__Extract provided__
= = = = =
Reconsideration Order PO-2602-R

 

Appeal PA-050192-1

 

Interim Order PO-2561-I

 

 

Ministry of Community Safety and Correctional Services


BACKGROUND:

 

This is my decision on a reconsideration request made by the appellant in relation to Interim Order PO-2561-I.  The appeal leading to that order dealt with a decision of the Ministry of Community Safety and Correctional Services (the Ministry) in response to an access to information request made pursuant to the Freedom of Information and Protection of Privacy Act (the Act).  The appellant had made a request for access to a letter dated September 24, 2003 (the letter) sent to a named probation officer who was, at the time of the request, the probation officer for the appellant’s former spouse.

 

As I did in Interim Order PO-2561-I, I will refer to the author of the letter as affected person # 1 and the requester’s former spouse as affected person # 2.
= = = = =
__Information shown__
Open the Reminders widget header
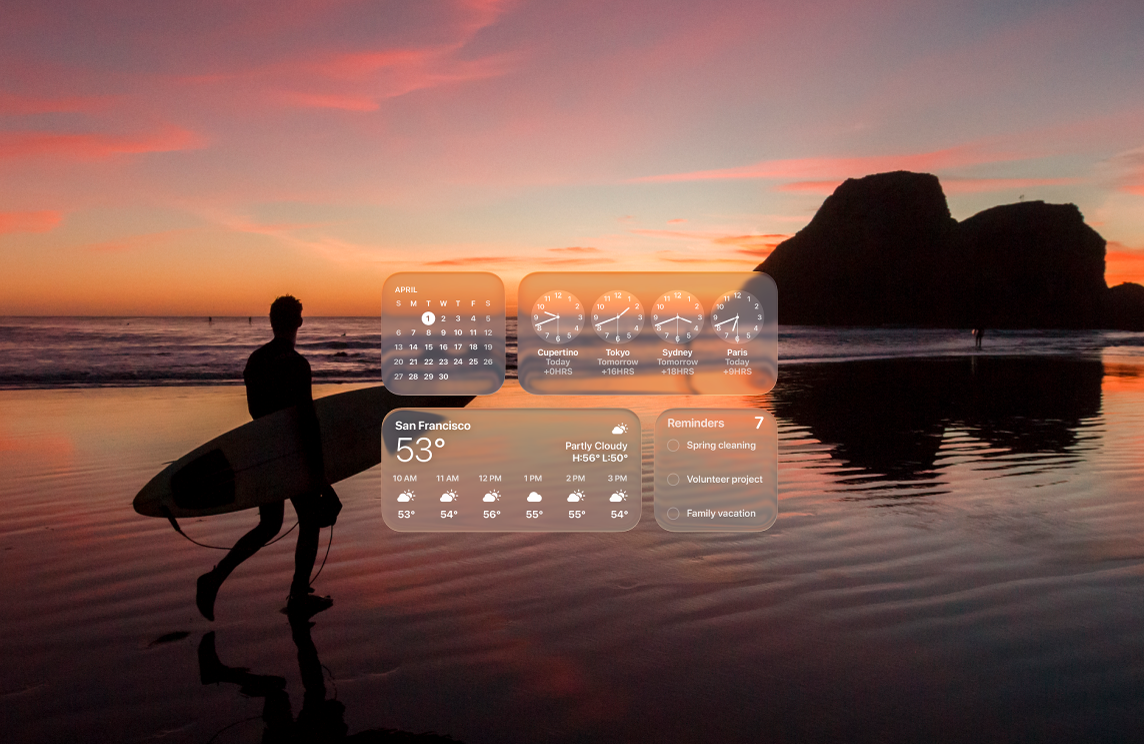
= = = = =
According to the reconsideration order text, what date does the letter the appellant asked to access bear?

__Result of the exercise__
September 24, 2003